Una vez fue golpeada por uno de los vehículos que, como empezó a ser frecuente, invadían la plaza utilizándola como lugar de aparcamiento a pesar de la prohibición y que, despreciando de manera arrogante ese no se qué de mágico que a veces tienen determinados rincones de las ciudades, penetraron en su espacio rompiendo para siempre el silencio y la paz.

Otra vez fueron los grupos de jóvenes que cada día, haciendo uso de esa falsa libertad de la que se sienten poseedores, se dedicaron a arrancar alguno de sus ornamentos con la única finalidad de pasear como extraordinario trofeo ante sus compañeros de absurdas aventuras los restos arrancados.

Así, poco a poco, tal como sucede con tantos árboles caídos, comenzó a ser objeto de indiferencia para todos y su aspecto terminó siendo lastimoso y sucio.

Ante semejantes carencias, alguien responsable del ornato de la ciudad, decidió clausurar definitivamente su función y suprimió el agua de sus caños.
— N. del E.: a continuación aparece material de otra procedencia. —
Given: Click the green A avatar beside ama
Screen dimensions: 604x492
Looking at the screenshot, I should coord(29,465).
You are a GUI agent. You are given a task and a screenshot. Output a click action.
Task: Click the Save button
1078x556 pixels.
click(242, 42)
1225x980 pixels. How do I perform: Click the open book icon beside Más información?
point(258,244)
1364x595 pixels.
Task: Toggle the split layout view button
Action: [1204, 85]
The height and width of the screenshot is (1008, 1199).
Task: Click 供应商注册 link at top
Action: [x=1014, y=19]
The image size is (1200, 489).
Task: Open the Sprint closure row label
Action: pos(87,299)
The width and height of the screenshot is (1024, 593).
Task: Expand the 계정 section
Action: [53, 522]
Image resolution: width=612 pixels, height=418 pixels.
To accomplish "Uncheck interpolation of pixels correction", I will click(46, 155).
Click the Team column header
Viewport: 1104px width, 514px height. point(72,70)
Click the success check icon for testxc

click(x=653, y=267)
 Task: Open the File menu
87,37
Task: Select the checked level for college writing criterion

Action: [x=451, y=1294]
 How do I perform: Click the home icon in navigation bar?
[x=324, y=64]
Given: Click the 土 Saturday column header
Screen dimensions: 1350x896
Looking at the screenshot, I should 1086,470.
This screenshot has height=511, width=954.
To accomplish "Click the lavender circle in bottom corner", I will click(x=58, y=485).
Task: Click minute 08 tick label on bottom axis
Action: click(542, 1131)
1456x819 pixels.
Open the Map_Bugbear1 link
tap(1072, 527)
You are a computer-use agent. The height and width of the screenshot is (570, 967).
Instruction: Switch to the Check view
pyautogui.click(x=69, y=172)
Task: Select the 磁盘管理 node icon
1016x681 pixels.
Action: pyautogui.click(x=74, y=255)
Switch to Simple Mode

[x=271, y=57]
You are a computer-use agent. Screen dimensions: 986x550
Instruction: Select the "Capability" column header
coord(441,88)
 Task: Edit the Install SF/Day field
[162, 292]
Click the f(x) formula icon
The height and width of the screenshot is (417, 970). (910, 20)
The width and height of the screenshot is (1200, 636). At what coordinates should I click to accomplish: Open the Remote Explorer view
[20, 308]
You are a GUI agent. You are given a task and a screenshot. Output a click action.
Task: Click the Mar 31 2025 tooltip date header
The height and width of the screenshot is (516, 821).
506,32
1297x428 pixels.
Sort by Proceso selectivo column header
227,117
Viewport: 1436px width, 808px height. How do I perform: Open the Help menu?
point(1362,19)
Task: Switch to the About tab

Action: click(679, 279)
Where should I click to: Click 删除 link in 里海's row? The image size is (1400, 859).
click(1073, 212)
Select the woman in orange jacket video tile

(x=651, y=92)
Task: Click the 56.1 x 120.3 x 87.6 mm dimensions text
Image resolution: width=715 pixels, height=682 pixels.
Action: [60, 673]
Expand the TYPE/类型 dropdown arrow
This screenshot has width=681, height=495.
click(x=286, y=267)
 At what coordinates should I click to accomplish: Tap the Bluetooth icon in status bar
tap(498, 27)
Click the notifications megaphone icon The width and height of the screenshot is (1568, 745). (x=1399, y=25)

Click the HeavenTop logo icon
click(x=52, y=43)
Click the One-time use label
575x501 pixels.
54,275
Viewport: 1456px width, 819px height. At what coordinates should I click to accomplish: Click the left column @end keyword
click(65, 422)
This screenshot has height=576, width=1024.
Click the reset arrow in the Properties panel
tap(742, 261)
Desapareció como fuente quedando, como recuerdo lastimoso de una existencia en otros días feliz, solamente unos pequeños restos semiderruidos que hoy siguen ocupando el lugar en el que siempre estuvo.

Nadie recuerda ya que un día fue un elemento indispensable y hermoso para muchos.

Hoy, solamente el agua de lluvia que se almacena de tarde en tarde en su pileta semidestruida le recuerda que un día toda ella era agua y música y reflejos.

Dicen que tan solo la luna en esas noches en las que el agua se almacena en su pequeño recipiente, desciende hasta ella y reflejándose en su espejo, le cuenta viejas historias que en otros tiempos ambas conocieron y dicen igualmente que, escuchándola, a la vieja fuente le brotan no se sabe de donde, lágrimas que escurren por sus rotos mármoles y, por unos instantes, cayendo sobre las aguas de lluvia, reproducen una vieja música que recuerda los murmullos de otros tiempos.

Se sabe que la luna sonríe melancólicamente al escucharla.